WIND

I've slept in my tent on the beach every night since I've been here. This week it's been particularly windy, causing my tent's nylon walls and rainfly to shake and flap all night long. Awakening in the night I hear waves crashing and the Chit Palms' semi-brittle fronds clacking and scraping against one another. Whooshing, whistling wind piles sand against my tent's windward side. Rain showers come and go all night peppering the nylone. On Christmas Eve a tremendous roar during a storm awoke me. Marcia the hotel owner says it sounded like a waterspout hitting the beach, though it did no damage.

At dawn, particularly large, long-bodied mosquitoes encrust my tent. Toward the east, slate-gray, raggedy clouds with rain beneath them march toward shore shepherding rank after rank of silvery, choppy waves before them, offshore currents deflecting the waves downshore. While packing my tent I see in the sand that crabs have left leg-scribblings all around.

Carrying stuff to the hotel before starting my jog, my head reverberates with wind-roar/ tent-flapping/ wave-oscillating-and-crashing/ frond-scraping/ purple- cloud-oncoming sensations and those crab scribblings in shifting sand might as well have been hysterical, cuneiform script expressing my own effervescing, unanchored state of mind.

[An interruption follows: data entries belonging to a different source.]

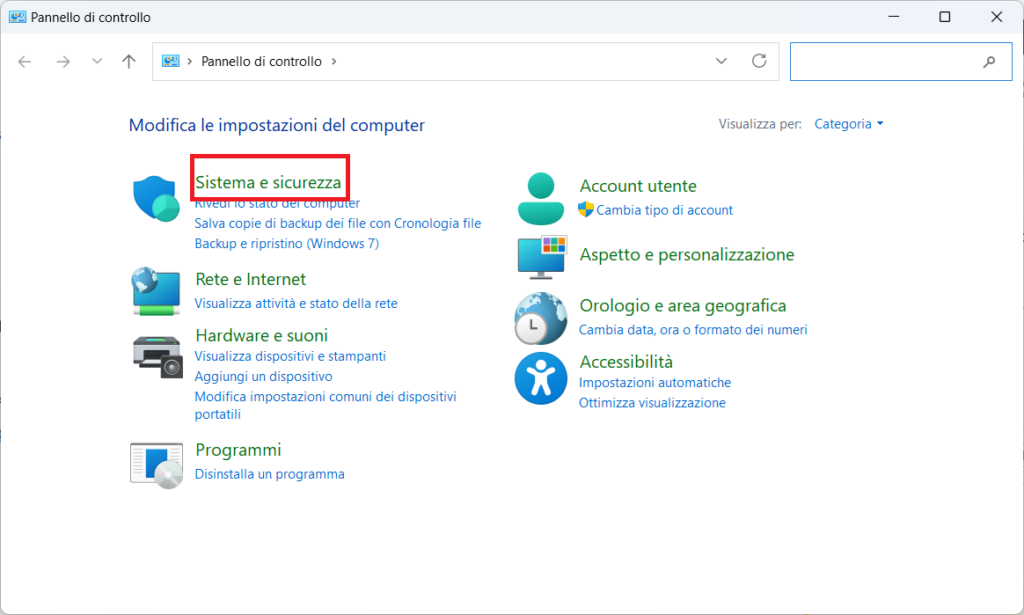
Task: Click the chevron after Pannello di controllo
Action: click(334, 61)
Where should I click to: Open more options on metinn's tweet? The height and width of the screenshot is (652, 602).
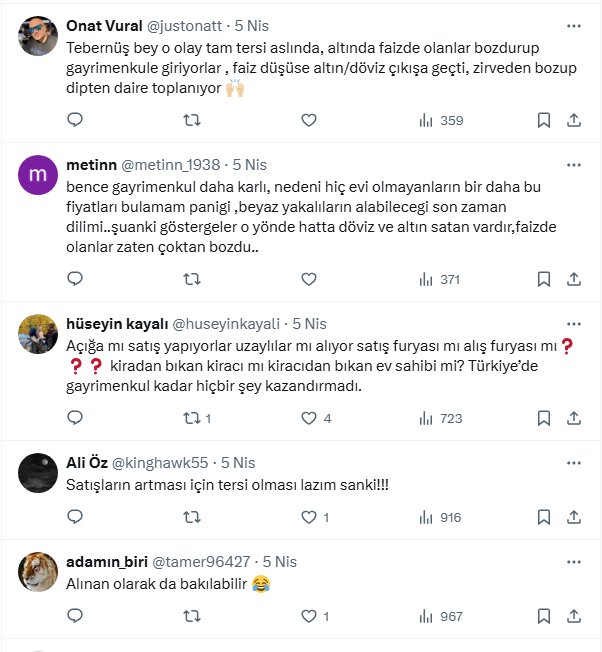coord(573,164)
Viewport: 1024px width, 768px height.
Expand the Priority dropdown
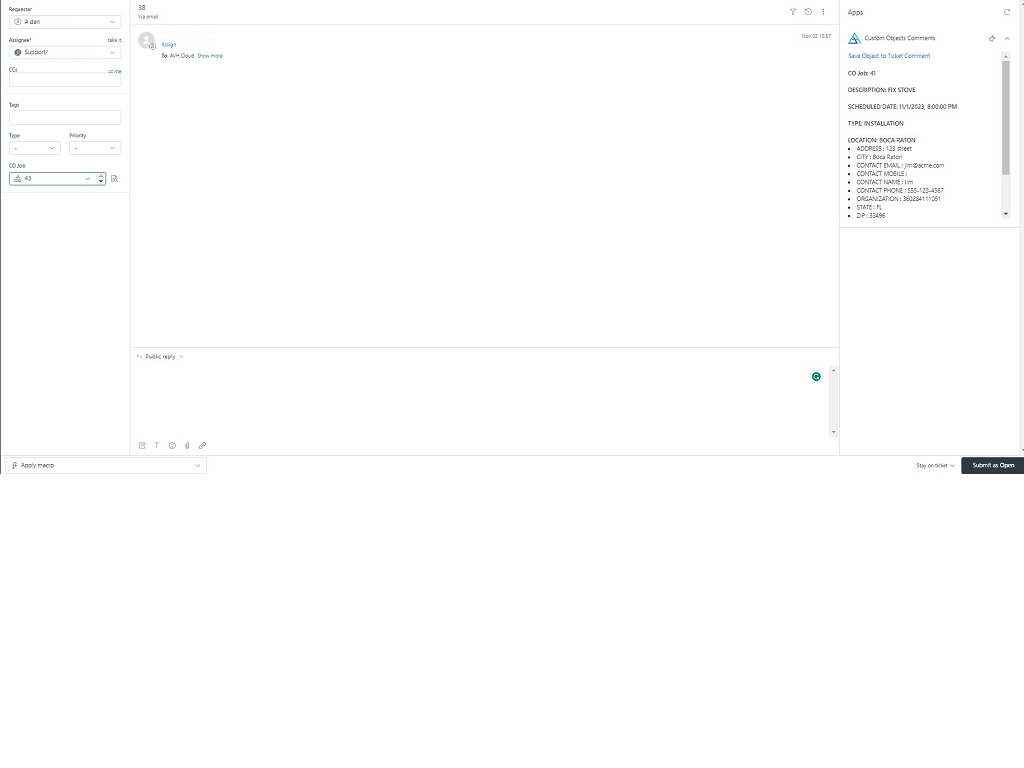pos(95,148)

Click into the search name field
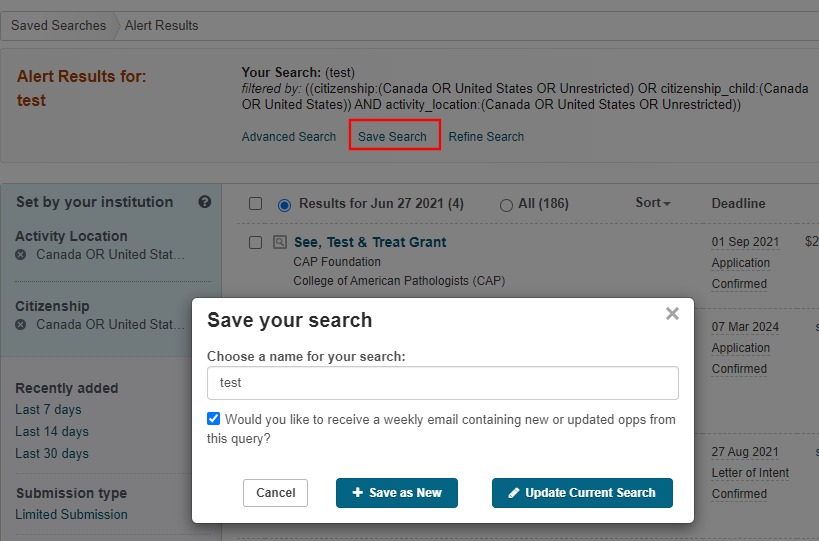tap(442, 383)
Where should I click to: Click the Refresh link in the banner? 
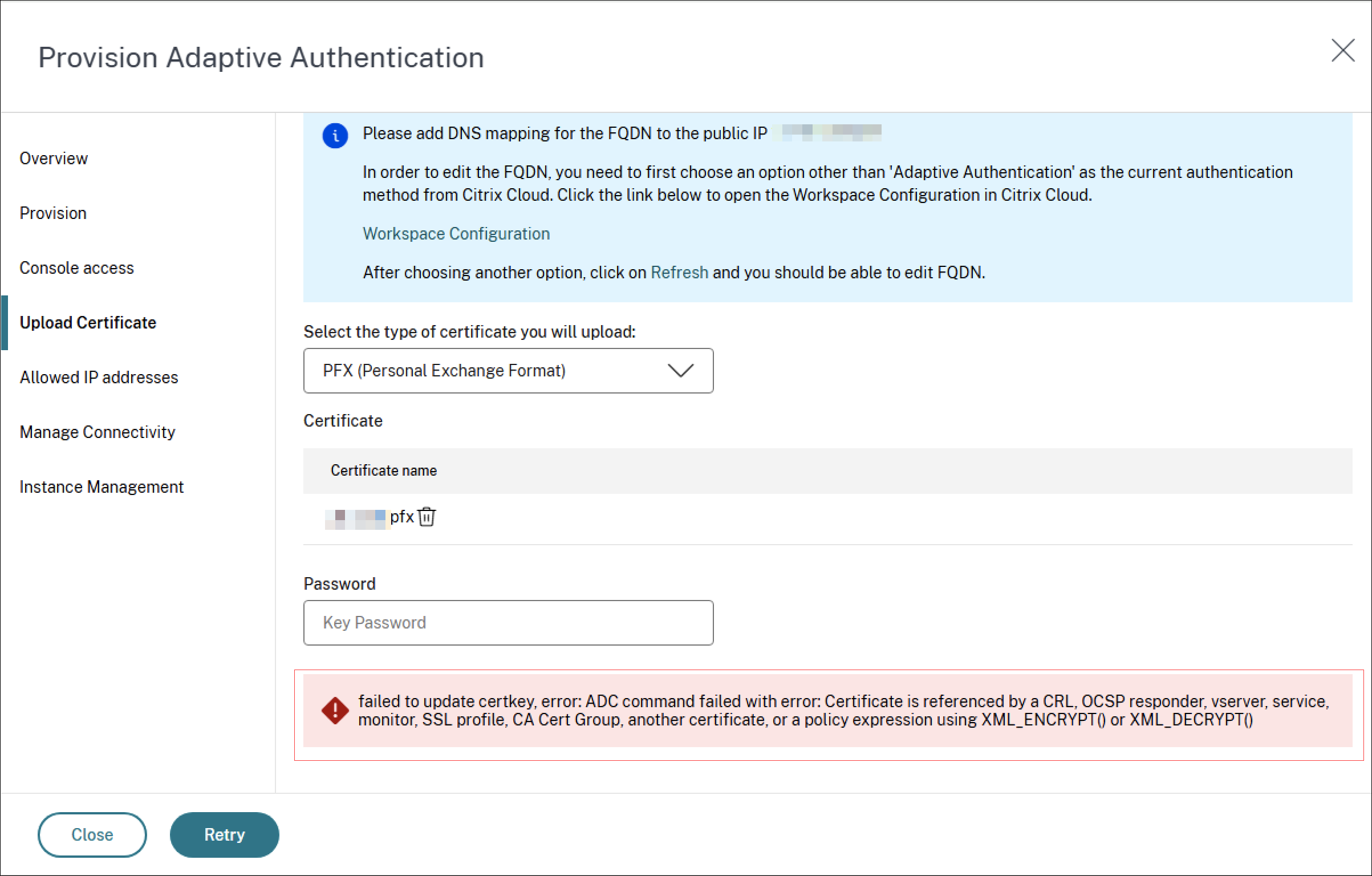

On that walk back to the hotel, every morning I am visited with the following insight, or revelation: That in this life any sense of security or permanency is dubious, if not outright illusionary.

But, as soon as I understand this, like a reflex, I also ask myself of what good it does to have insights like this. Usually by the time the hotel's dogs run to greet me I've forgotten why I'm thinking about revelations in the first place.

I'm just glad to have awakened on such a gorgeous morning, to have slept through a whole other windy night, and to have dogs so happy to see me, just because it's a new day, and we're all feeling pretty good and still liking one another.